GNOME Bugzilla – Bug 334464
Copy-paste of calendar events causes Evolution to lock up
Last modified: 2013-09-13 00:47:52 UTC
Copy-paste of calendar events causes Evolution to lock up. This was the case in at least Evo 2.5.90 to 2.5.92. Restarting Evo usually shows the pasted event in the correct place, but you have to kill Evo and restart to actually see it.
cannot reproduce this, how exactly do you copy and paste? which view are you in?
Also, can you provide us with a stack trace? Please see http://live.gnome.org/GettingTraces for more information on how to do so. Thanks in advance.
Regular calendar day view, create an event called "Test" then right-click on the event and go "Copy", then click elsewhere on the same day and right-click then go "Paste". Locks up 100% of the time. With Evo locked up, attaching gdb gives the following: (gdb) thread apply all bt
+ Trace 67088
Thread 1 (Thread -1208948544 (LWP 7069))
hmm, still cannot reproduce this - today's evo2.5.92cvs-head on suse9.3 here. how do you set up that appointment? directly in the day view by typing, or do you use the appointment editor? could be an e-d-s crash.
# rpm -q evolution evolution-data-server evolution-2.6.0-1 evolution-data-server-1.5.92-1 (from FC5) I set up an appointment by clicking on an empty place on the calendar, then typing. The weird thing is that it says "<signal handler called>" but it's just frozen, no segfault. I don't think I've seen that before... It looks like it's trying to free a null value or something. Yes, looks more like e-d-s.
err.. is it really intended to use a stable evo release (2.6.0) together with an unstable e-d-s release (1.5.92)? this sinÄt good at all, update e-d-s to 1.6.0.
I'm using what has been available in Rawhide for more than a week. There is a mismatch in the version numbers there. I'm assuming that is intentional.
In fact I just checked and FC5 *ships* with the above RPM versions.
The windows clipboard has annoyances also!
Luke: Is this still happening ? I tried on 'Personal', 'Groupwise' and 'Exchange' calendar, it is not reproducible in Evolution 2.6.2.

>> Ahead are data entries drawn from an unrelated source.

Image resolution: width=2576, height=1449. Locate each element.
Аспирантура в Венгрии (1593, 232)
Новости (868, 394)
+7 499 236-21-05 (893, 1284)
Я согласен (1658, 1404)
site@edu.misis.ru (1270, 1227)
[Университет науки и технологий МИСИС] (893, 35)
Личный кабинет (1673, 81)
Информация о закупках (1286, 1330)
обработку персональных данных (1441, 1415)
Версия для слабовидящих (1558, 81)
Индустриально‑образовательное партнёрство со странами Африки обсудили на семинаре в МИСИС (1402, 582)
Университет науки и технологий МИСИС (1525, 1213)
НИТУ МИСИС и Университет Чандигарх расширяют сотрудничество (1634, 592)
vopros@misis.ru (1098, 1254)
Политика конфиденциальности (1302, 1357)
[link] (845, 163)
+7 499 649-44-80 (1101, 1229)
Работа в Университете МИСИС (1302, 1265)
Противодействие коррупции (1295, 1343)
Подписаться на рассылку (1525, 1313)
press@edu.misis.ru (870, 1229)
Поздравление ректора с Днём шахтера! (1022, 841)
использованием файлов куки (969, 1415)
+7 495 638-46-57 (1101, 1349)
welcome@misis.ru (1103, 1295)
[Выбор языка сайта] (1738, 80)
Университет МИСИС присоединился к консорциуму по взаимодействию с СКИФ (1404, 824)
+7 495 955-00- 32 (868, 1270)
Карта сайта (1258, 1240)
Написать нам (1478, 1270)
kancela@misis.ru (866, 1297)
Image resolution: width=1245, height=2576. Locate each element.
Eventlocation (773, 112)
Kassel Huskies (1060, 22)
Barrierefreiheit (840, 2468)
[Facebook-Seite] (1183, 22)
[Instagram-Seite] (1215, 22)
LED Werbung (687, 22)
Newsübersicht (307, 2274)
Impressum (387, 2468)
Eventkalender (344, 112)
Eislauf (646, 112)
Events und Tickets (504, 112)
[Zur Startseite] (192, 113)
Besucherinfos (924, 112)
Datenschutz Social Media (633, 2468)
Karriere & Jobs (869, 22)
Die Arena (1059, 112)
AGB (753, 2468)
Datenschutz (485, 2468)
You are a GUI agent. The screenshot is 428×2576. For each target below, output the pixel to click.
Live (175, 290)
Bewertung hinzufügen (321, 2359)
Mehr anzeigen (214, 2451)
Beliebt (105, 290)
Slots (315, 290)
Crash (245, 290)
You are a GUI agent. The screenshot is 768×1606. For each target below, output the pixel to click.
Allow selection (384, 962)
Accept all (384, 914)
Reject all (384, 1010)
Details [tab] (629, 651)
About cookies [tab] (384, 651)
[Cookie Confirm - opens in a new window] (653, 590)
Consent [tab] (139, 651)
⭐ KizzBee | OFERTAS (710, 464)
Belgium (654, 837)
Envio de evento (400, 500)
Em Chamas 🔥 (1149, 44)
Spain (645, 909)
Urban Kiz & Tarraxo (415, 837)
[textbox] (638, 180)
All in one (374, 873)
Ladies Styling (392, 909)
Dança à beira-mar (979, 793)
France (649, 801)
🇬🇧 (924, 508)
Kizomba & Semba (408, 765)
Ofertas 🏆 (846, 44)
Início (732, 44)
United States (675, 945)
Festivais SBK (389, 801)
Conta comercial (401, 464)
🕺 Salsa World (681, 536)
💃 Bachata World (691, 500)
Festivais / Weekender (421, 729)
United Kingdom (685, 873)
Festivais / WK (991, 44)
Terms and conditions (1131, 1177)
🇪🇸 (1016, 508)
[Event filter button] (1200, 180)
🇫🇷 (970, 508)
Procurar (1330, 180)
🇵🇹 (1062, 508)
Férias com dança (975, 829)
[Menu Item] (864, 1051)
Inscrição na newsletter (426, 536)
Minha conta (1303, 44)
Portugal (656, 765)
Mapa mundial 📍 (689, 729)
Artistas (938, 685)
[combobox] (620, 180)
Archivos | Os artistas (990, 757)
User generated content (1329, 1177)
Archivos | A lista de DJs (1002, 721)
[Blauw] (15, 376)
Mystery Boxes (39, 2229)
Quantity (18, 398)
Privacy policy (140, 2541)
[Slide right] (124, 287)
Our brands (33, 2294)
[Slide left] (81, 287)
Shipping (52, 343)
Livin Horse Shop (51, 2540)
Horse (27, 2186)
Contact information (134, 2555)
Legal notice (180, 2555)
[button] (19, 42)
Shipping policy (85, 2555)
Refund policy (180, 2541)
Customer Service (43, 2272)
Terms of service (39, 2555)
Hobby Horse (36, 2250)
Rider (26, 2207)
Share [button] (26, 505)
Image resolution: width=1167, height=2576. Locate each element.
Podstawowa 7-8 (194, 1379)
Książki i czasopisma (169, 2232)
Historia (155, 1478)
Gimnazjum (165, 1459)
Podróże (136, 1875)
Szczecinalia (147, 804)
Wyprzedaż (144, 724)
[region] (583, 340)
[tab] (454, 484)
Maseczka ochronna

Without that code being changed, there is absolutely no point in asking if it still happens and setting it to NEEDINFO. Detailed Description given, good stacktrace. REOPENing. (Please don't resort to NEEDINFO'ing bugs, rather than working at the code.)
That said, can't reproduce this issue either. WORKSFORME following the given details.
Yes, I still have 100% reproducibility with: $ rpm -q evolution evolution-data-server evolution-2.6.2-1.fc5.5 evolution-data-server-1.6.2-1.fc5.1 Do you want another stack trace for this version, or is the one above close enough?
I believe I have a solution for this. This same bug is filed downstream in Red Hat's Bugzilla: http://bugzilla.redhat.com/bugzilla/show_bug.cgi?id=167157 This one was a beast to track down, but in e_calendar_view_add_event() we have this logic (slightly reformatted): uid = NULL; if (e_cal_create_object (client, e_cal_component_get_icalcomponent (comp), &uid, NULL)) { if (uid) { e_cal_component_set_uid (comp, uid); g_free (uid); } ... } The string 'uid' is owned by 'client', so we have no business freeing it here. Removing the g_free() call eliminates the crash on paste.
Created attachment 69862 [details] [review] Patch for Evolution 2.7.90
Created attachment 69864 [details] [review] Patch for Evolution 2.6.2
The memory for the uid is owned by the caller. You can see that the uid which is received from e_cal_create_object is not freed in ECal anywhere. The uid has been duped in e-cal.c : cal_object_created_cb and has not been freed anywhere. It is asssigned to the uid passed by the caller at e-cal.c: e_cal_create_object: 4349 if (uid) *uid = our_op->uid; So the caller is responsible for free'ing it. The traces definitely show that there is a crash. Unfortunately, am not able to reproduce the issue.
Chen, thanks for the clarification. I think I have it now. Luke indicated that he's using Fedora, so I had a look at the patches we have downstream. I found that we are still including patches from bug #309079 in evolution-data-server, even though Harish rejected them. In particular, have a look at attachment #48376 [details]. So my patch was simply masking the problem. I didn't realize that ownership of the string is transferred to the caller. This is clearly a downstream bug, so I think this bug can be closed here. Luke, please see [1] for further updates on this issue. [1] http://bugzilla.redhat.com/bugzilla/show_bug.cgi?id=167157
mbarnes: okay, thanks for the feedback.